In a second statement to the Annual Conference, precipitated by concerns raised by many who had been present during the first, Rev. Lyddon Hatten spoke about the nature of miscommunication. “Some of the words that I spoke Saturday night were misheard,” he said. “I am responsible for the words that come out of my mouth. Maybe that doesn’t need to be said, but I’m erring on the side of clarity today. By the volume – and I mean number and decibels – of feedback that Bishop Trimble has received about this, one might come to believe that he is responsible for the words that come out of my mouth. He is not. I am.”

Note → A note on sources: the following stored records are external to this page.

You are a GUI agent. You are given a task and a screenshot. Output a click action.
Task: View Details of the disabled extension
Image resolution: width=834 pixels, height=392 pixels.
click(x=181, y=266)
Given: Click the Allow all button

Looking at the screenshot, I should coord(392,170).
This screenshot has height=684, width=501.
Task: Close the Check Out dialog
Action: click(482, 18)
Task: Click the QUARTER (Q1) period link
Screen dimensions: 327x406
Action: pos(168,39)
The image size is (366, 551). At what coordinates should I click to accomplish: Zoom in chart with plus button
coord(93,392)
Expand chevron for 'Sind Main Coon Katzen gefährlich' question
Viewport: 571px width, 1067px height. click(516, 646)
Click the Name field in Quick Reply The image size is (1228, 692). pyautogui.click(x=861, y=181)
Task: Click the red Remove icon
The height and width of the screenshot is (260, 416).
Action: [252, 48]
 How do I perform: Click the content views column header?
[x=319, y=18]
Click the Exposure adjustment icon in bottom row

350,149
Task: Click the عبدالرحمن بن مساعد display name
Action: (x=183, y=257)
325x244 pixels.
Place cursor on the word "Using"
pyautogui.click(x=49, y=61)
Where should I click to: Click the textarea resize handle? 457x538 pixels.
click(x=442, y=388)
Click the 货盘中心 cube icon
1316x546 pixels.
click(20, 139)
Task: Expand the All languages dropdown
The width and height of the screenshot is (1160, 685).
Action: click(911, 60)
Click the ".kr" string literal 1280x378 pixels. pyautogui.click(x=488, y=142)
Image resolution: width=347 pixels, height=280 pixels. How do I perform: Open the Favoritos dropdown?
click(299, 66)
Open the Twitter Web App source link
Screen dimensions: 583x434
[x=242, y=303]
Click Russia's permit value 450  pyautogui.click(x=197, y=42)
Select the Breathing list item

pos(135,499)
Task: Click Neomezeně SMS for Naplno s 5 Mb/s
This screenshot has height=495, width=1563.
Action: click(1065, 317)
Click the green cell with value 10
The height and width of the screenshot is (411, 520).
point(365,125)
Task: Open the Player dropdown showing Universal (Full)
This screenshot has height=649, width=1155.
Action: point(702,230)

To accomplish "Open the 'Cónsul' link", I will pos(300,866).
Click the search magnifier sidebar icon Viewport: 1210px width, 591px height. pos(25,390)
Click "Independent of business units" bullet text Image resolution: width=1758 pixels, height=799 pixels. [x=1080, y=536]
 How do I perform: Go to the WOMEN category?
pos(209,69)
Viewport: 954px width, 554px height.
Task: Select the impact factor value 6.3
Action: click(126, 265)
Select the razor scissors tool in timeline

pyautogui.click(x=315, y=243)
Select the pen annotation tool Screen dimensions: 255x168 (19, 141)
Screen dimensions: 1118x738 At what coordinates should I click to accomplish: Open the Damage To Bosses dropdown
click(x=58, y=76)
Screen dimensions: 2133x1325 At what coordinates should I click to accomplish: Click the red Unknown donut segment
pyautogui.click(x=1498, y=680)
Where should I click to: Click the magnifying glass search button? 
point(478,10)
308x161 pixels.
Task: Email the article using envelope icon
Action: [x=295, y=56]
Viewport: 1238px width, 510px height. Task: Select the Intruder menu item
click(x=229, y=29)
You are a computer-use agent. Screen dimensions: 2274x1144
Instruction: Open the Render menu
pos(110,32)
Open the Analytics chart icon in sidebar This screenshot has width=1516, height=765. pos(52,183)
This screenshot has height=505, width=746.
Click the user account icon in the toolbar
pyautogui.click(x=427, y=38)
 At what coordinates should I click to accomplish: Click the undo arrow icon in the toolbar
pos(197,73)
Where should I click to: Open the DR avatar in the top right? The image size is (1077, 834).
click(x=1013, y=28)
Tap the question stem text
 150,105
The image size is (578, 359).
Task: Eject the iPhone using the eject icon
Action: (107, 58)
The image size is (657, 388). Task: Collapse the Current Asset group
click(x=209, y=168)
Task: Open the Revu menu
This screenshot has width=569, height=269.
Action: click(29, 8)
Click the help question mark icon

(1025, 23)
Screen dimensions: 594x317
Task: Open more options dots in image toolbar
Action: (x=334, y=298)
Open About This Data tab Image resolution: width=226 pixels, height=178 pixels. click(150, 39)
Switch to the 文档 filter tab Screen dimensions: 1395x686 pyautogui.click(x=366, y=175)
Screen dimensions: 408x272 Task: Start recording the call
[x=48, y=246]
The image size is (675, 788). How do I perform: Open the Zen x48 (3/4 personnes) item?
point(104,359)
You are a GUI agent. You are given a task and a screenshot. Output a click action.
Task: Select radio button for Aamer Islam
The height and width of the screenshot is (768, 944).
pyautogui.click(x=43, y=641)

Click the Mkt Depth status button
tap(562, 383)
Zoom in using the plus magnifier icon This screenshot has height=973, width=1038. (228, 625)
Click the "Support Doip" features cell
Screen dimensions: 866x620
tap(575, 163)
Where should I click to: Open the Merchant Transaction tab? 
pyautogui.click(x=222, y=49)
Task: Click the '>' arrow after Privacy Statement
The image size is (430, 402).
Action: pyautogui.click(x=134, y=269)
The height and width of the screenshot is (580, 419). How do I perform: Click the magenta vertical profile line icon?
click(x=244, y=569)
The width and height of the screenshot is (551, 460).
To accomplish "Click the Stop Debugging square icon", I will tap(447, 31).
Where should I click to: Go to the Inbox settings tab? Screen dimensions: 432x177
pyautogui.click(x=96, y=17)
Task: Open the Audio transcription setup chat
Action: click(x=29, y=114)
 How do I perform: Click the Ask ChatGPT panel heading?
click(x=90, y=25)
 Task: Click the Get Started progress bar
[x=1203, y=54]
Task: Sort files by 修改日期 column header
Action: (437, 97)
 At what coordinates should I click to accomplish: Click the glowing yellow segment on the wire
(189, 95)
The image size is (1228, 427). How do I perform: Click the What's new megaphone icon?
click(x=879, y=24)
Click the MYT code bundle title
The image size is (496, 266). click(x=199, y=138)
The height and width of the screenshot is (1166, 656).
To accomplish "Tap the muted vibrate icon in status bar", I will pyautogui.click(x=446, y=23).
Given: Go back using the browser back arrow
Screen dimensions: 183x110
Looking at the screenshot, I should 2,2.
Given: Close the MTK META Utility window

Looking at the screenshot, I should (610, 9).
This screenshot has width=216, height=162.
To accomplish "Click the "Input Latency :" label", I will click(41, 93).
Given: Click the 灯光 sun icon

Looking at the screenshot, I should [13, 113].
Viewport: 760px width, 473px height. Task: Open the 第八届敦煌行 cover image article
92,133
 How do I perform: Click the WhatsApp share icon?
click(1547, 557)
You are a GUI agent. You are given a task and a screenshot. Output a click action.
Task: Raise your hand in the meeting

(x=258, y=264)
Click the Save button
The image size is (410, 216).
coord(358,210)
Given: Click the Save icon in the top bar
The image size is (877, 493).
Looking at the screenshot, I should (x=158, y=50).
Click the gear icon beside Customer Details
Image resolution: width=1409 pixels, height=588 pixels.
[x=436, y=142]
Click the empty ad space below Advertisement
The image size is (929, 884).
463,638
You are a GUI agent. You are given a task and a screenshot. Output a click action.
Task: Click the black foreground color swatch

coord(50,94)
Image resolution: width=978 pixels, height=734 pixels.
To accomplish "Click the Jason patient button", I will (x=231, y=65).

He continued, saying, “I am aware that for some of you, some of my words caused pain. And I want to be exceedingly clear here, that was not my intent. Do I equate the Catholic Church with the Westboro Baptist Church? No.” Rev. Lyddon Hatten also made it clear that he had no intention of being provocative, but rather hopes that his words and work can deepen important conversations between people.

In his remarks, Rev. Lyddon Hatten spoke for a minute about his artwork, too. “The installation surrounding the font was going to change and morph over our time together, but it seemed appropriate to me to leave it unchanged, static. But I did remove two of the smallest rocks from the installation. You may not have noticed because they were there hidden in the shadows among the larger stones,” he explained, noting that he had been carrying those rocks in his pocket.  

“The ground that we’re standing upon, with all of our beliefs and questions, with all of our pain and our joy all tangled together, this ground is sacred – but rocky. Not easy to navigate. And there among the large stones are the smaller ones, those of you who may be easy to miss in the middle. I’ve been listening to those stones and I thank you for listening to me and for listening to God and for listening to each other,” he concluded.